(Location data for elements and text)
______________________________
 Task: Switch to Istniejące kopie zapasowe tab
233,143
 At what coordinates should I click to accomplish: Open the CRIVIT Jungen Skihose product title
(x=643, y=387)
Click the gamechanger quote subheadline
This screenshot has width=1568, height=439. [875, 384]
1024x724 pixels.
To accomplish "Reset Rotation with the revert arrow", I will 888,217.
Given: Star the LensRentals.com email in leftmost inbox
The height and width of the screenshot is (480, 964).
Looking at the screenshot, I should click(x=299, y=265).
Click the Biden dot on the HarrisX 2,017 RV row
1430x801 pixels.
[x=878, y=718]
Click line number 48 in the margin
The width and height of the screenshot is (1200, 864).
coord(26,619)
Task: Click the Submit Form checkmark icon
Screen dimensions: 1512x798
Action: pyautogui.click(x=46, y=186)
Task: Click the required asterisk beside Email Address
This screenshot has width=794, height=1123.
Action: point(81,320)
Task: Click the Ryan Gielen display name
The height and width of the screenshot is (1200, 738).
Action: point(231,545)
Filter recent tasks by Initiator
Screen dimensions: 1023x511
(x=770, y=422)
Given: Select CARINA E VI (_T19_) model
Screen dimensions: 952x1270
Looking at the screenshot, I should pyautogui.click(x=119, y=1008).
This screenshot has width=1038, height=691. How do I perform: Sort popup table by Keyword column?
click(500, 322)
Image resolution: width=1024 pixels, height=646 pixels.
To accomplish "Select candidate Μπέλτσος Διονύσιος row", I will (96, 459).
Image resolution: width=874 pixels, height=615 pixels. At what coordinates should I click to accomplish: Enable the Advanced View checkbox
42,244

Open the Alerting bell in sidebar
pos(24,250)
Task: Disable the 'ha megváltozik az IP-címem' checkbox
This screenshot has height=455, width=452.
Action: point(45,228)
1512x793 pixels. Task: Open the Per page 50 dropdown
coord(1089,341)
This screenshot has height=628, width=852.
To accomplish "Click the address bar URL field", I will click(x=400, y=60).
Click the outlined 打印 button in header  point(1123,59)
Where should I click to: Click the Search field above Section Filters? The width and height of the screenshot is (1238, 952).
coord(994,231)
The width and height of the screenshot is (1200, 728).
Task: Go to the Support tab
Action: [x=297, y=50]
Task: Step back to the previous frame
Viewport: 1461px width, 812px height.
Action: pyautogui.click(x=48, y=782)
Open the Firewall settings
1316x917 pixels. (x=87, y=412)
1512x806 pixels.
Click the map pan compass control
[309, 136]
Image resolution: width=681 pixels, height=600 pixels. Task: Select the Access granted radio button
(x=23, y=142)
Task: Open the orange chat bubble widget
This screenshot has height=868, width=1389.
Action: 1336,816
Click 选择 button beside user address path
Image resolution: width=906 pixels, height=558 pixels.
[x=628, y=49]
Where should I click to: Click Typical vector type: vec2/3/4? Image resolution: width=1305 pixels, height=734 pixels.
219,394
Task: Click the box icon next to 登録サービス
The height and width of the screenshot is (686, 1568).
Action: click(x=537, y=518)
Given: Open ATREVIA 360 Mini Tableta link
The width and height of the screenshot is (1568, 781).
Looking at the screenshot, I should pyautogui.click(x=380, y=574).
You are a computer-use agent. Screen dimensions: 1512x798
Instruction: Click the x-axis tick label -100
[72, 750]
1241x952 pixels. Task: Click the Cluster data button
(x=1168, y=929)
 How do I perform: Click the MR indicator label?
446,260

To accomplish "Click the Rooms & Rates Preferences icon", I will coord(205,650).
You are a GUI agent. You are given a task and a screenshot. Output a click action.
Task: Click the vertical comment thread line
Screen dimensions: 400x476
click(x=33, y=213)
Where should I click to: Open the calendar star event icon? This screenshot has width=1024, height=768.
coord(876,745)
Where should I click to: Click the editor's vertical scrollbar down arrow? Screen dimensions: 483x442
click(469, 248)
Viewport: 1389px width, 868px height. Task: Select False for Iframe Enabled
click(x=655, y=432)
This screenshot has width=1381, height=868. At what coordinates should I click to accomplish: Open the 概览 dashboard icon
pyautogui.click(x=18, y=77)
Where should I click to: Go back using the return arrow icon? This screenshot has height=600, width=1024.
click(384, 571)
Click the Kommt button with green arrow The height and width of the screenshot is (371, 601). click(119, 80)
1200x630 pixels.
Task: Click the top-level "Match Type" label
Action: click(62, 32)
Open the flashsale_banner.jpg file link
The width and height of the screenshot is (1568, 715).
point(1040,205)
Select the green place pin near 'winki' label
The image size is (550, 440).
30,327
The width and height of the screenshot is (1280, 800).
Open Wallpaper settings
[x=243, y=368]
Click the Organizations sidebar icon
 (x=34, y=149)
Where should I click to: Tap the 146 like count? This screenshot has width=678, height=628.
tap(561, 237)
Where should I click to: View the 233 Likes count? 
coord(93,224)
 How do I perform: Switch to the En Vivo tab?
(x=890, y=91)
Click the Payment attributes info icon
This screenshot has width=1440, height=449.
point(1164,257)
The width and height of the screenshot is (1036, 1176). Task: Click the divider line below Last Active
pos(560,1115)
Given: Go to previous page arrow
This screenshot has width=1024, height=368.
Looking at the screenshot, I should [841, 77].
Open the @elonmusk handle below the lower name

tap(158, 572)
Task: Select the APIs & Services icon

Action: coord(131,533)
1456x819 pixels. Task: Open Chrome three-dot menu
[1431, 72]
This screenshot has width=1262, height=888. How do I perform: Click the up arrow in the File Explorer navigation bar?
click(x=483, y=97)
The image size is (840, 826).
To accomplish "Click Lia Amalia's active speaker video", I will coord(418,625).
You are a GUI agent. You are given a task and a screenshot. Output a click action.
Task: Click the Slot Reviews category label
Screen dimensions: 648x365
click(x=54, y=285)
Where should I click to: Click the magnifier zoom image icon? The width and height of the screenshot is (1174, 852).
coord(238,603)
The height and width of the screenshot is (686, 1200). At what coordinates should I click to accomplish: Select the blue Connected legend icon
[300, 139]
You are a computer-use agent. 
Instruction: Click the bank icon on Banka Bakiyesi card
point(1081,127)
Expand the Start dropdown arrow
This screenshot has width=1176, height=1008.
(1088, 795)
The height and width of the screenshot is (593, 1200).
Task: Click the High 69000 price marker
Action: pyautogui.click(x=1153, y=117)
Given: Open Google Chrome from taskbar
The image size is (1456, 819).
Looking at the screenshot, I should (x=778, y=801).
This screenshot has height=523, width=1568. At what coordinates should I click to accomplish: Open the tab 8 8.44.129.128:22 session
______________________________
▶ Instructions to follow: Can you copy all of these rows verbatim, leaving out none of them?

▶ Task response:
 Task: Switch to Istniejące kopie zapasowe tab
233,143
 At what coordinates should I click to accomplish: Open the CRIVIT Jungen Skihose product title
(x=643, y=387)
Click the gamechanger quote subheadline
This screenshot has width=1568, height=439. [875, 384]
1024x724 pixels.
To accomplish "Reset Rotation with the revert arrow", I will 888,217.
Given: Star the LensRentals.com email in leftmost inbox
The height and width of the screenshot is (480, 964).
Looking at the screenshot, I should click(x=299, y=265).
Click the Biden dot on the HarrisX 2,017 RV row
1430x801 pixels.
[x=878, y=718]
Click line number 48 in the margin
The width and height of the screenshot is (1200, 864).
coord(26,619)
Task: Click the Submit Form checkmark icon
Screen dimensions: 1512x798
Action: pyautogui.click(x=46, y=186)
Task: Click the required asterisk beside Email Address
This screenshot has width=794, height=1123.
Action: point(81,320)
Task: Click the Ryan Gielen display name
The height and width of the screenshot is (1200, 738).
Action: point(231,545)
Filter recent tasks by Initiator
Screen dimensions: 1023x511
(x=770, y=422)
Given: Select CARINA E VI (_T19_) model
Screen dimensions: 952x1270
Looking at the screenshot, I should pyautogui.click(x=119, y=1008).
This screenshot has width=1038, height=691. How do I perform: Sort popup table by Keyword column?
click(500, 322)
Image resolution: width=1024 pixels, height=646 pixels.
To accomplish "Select candidate Μπέλτσος Διονύσιος row", I will (96, 459).
Image resolution: width=874 pixels, height=615 pixels. At what coordinates should I click to accomplish: Enable the Advanced View checkbox
42,244

Open the Alerting bell in sidebar
pos(24,250)
Task: Disable the 'ha megváltozik az IP-címem' checkbox
This screenshot has height=455, width=452.
Action: point(45,228)
1512x793 pixels. Task: Open the Per page 50 dropdown
coord(1089,341)
This screenshot has height=628, width=852.
To accomplish "Click the address bar URL field", I will click(x=400, y=60).
Click the outlined 打印 button in header  point(1123,59)
Where should I click to: Click the Search field above Section Filters? The width and height of the screenshot is (1238, 952).
coord(994,231)
The width and height of the screenshot is (1200, 728).
Task: Go to the Support tab
Action: [x=297, y=50]
Task: Step back to the previous frame
Viewport: 1461px width, 812px height.
Action: pyautogui.click(x=48, y=782)
Open the Firewall settings
1316x917 pixels. (x=87, y=412)
1512x806 pixels.
Click the map pan compass control
[309, 136]
Image resolution: width=681 pixels, height=600 pixels. Task: Select the Access granted radio button
(x=23, y=142)
Task: Open the orange chat bubble widget
This screenshot has height=868, width=1389.
Action: 1336,816
Click 选择 button beside user address path
Image resolution: width=906 pixels, height=558 pixels.
[x=628, y=49]
Where should I click to: Click Typical vector type: vec2/3/4? Image resolution: width=1305 pixels, height=734 pixels.
219,394
Task: Click the box icon next to 登録サービス
The height and width of the screenshot is (686, 1568).
Action: click(x=537, y=518)
Given: Open ATREVIA 360 Mini Tableta link
The width and height of the screenshot is (1568, 781).
Looking at the screenshot, I should pyautogui.click(x=380, y=574).
You are a computer-use agent. Screen dimensions: 1512x798
Instruction: Click the x-axis tick label -100
[72, 750]
1241x952 pixels. Task: Click the Cluster data button
(x=1168, y=929)
 How do I perform: Click the MR indicator label?
446,260

To accomplish "Click the Rooms & Rates Preferences icon", I will coord(205,650).
You are a GUI agent. You are given a task and a screenshot. Output a click action.
Task: Click the vertical comment thread line
Screen dimensions: 400x476
click(x=33, y=213)
Where should I click to: Open the calendar star event icon? This screenshot has width=1024, height=768.
coord(876,745)
Where should I click to: Click the editor's vertical scrollbar down arrow? Screen dimensions: 483x442
click(469, 248)
Viewport: 1389px width, 868px height. Task: Select False for Iframe Enabled
click(x=655, y=432)
This screenshot has width=1381, height=868. At what coordinates should I click to accomplish: Open the 概览 dashboard icon
pyautogui.click(x=18, y=77)
Where should I click to: Go back using the return arrow icon? This screenshot has height=600, width=1024.
click(384, 571)
Click the Kommt button with green arrow The height and width of the screenshot is (371, 601). click(119, 80)
1200x630 pixels.
Task: Click the top-level "Match Type" label
Action: click(62, 32)
Open the flashsale_banner.jpg file link
The width and height of the screenshot is (1568, 715).
point(1040,205)
Select the green place pin near 'winki' label
The image size is (550, 440).
30,327
The width and height of the screenshot is (1280, 800).
Open Wallpaper settings
[x=243, y=368]
Click the Organizations sidebar icon
 (x=34, y=149)
Where should I click to: Tap the 146 like count? This screenshot has width=678, height=628.
tap(561, 237)
Where should I click to: View the 233 Likes count? 
coord(93,224)
 How do I perform: Switch to the En Vivo tab?
(x=890, y=91)
Click the Payment attributes info icon
This screenshot has width=1440, height=449.
point(1164,257)
The width and height of the screenshot is (1036, 1176). Task: Click the divider line below Last Active
pos(560,1115)
Given: Go to previous page arrow
This screenshot has width=1024, height=368.
Looking at the screenshot, I should [841, 77].
Open the @elonmusk handle below the lower name

tap(158, 572)
Task: Select the APIs & Services icon

Action: coord(131,533)
1456x819 pixels. Task: Open Chrome three-dot menu
[1431, 72]
This screenshot has width=1262, height=888. How do I perform: Click the up arrow in the File Explorer navigation bar?
click(x=483, y=97)
The image size is (840, 826).
To accomplish "Click Lia Amalia's active speaker video", I will coord(418,625).
You are a GUI agent. You are given a task and a screenshot. Output a click action.
Task: Click the Slot Reviews category label
Screen dimensions: 648x365
click(x=54, y=285)
Where should I click to: Click the magnifier zoom image icon? The width and height of the screenshot is (1174, 852).
coord(238,603)
The height and width of the screenshot is (686, 1200). At what coordinates should I click to accomplish: Select the blue Connected legend icon
[300, 139]
You are a computer-use agent. 
Instruction: Click the bank icon on Banka Bakiyesi card
point(1081,127)
Expand the Start dropdown arrow
This screenshot has width=1176, height=1008.
(1088, 795)
The height and width of the screenshot is (593, 1200).
Task: Click the High 69000 price marker
Action: pyautogui.click(x=1153, y=117)
Given: Open Google Chrome from taskbar
The image size is (1456, 819).
Looking at the screenshot, I should (x=778, y=801).
This screenshot has height=523, width=1568. At what coordinates should I click to accomplish: Open the tab 8 8.44.129.128:22 session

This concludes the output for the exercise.